**EXCERTO DO DOCUMENTO**
--
Um dos braços direitos de Ventura, Pedro Pinto, é a escolha para Faro, capital da região e onde Rogério Bacalhau atinge limite de mandatos. O candidato promete tornar Faro grande outra vez. E se os farenses aderem?
É esse o lema?!
Sim. “Tornar Faro grande outra vez”…
(risos)
O Cristóvão Norte é um rosto de Faro. Nós [eleitores] vamos escolher pessoas que se identifiquem com o nosso território, não que se aproveitem do nosso território. Ali, penso que é clara a escolha. E se é para tornar Faro grande outra vez, nós temos a certeza de que um dos grandes presidentes de Câmara foi Macário Correia, que está novamente de regresso, neste caso como candidato à Assembleia Municipal, mas com um papel também decisivo e determinante na elaboração do projeto político e na mobilização das pessoas. Creio que fizemos ali uma escolha muito, muito, muito feliz.
Cristóvão Norte é uma pessoa extremamente dinâmica, com uma capacidade de mobilização muito grande, que sente Faro, porque é de Faro, vive Faro como quem lá vive. A escolha e os resultados eleitorais para as legislativas são muito diferentes do que vamos ter para as autárquicas. As pessoas vão saber escolher de forma inteligente aqueles que melhores condições têm.
É das câmaras que mais facilmente tem mudado de presidentes de Câmara. Curiosamente, a estabilidade tem vindo através do PSD, e é porque há uma avaliação positiva do trabalho político dos nossos autarcas e dos projetos políticos do PSD. Por isso, estou certo de que vão querer dar continuidade ao projeto político do PSD, que também foi bom, do Rogério Bacalhau, e que já vinha de Macário Correia e que certamente será continuado por Cristóvão Norte.
--
**DADOS RECOLHIDOS**
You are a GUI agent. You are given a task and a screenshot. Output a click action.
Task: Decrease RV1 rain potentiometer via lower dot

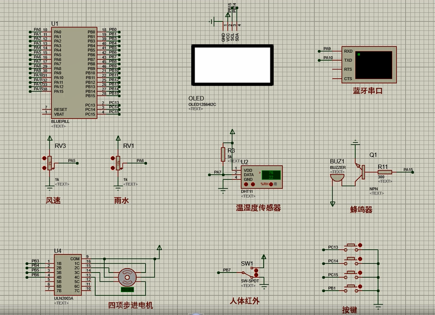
--
**COMPLETE O SEGUINTE**
- a) Cite sem alterações o trecho da entrevista sobre as eleições autárquicas em Faro que vai de "Cristóvão Norte é uma" até "melhores condições têm.".
- b) Escreva a continuação da entrevista sobre as eleições autárquicas em Faro, começando logo depois da última frase apresentada.

**RESPOSTAS POR TAREFA**
- a)
Cristóvão Norte é uma pessoa extremamente dinâmica, com uma capacidade de mobilização muito grande, que sente Faro, porque é de Faro, vive Faro como quem lá vive. A escolha e os resultados eleitorais para as legislativas são muito diferentes do que vamos ter para as autárquicas. As pessoas vão saber escolher de forma inteligente aqueles que melhores condições têm.

- b)
Mas quanto a Macário Correia, tal como com Santana Lopes, Isaltino Morais, Fernando Seara, Luís Filipe Menezes, não pode dar ares de um PSD da velha guarda?
Não. Isto é mesclado com uma grande renovação dos quadros, das equipas. Uma coisa é conseguir ter a capacidade de trazer referências como autarcas destas comunidades para poderem continuar a emprestar a sua credibilidade e as suas ideias aos projetos políticos. Para a Assembleia Municipal, Fernando Seara e Macário Correia, pessoas que deixaram marcas positivas na comunidade. Aqueles que ainda conseguem iniciar ciclos com visões inovadoras – como são os casos de Viseu com Fernando Ruas, ou de Santana Lopes, na Figueira da Foz, ou mesmo de Luís Filipe Menezes em Gaia, homens de ação, fazedores -, as comunidades gostam. Não há incapacidade de renovação. Escolhemos aqueles que têm melhores condições para o ato eleitoral e o mandato que vão exercer. A idade não pode ser fator de avaliação de competência, ou de sentido de responsabilidade. Como o género não tem que ser fator. Temos que nos deixar de fazer esta segregação em função da idade, do género, porque acaba por trazer avaliações distorcidas.
Há uma desconfiança muito grande por parte de quem está na sua vida, de dar um contributo na vida pública. […] As pessoas têm receio de ver vasculhada na praça pública a sua vida privada.
Gaia é um caso especial, com um presidente do PS que saiu a meses do limite do mandato porque “usou o carro da Câmara para ir às compras”. Não houve capacidade do PSD para apresentar um rosto novo?
Em Gaia, o processo parte em primeiro lugar de analisar a conjuntura da degradação da gestão em termos autárquicos, que aconteceu neste último mandato do Partido Socialista. Não foi só o presidente da Câmara que perdeu mandato, o vice-presidente da Câmara foi preso. E há atos de pouca transparência, para não dizer outra coisa, que mancham a gestão municipal do Partido Socialista.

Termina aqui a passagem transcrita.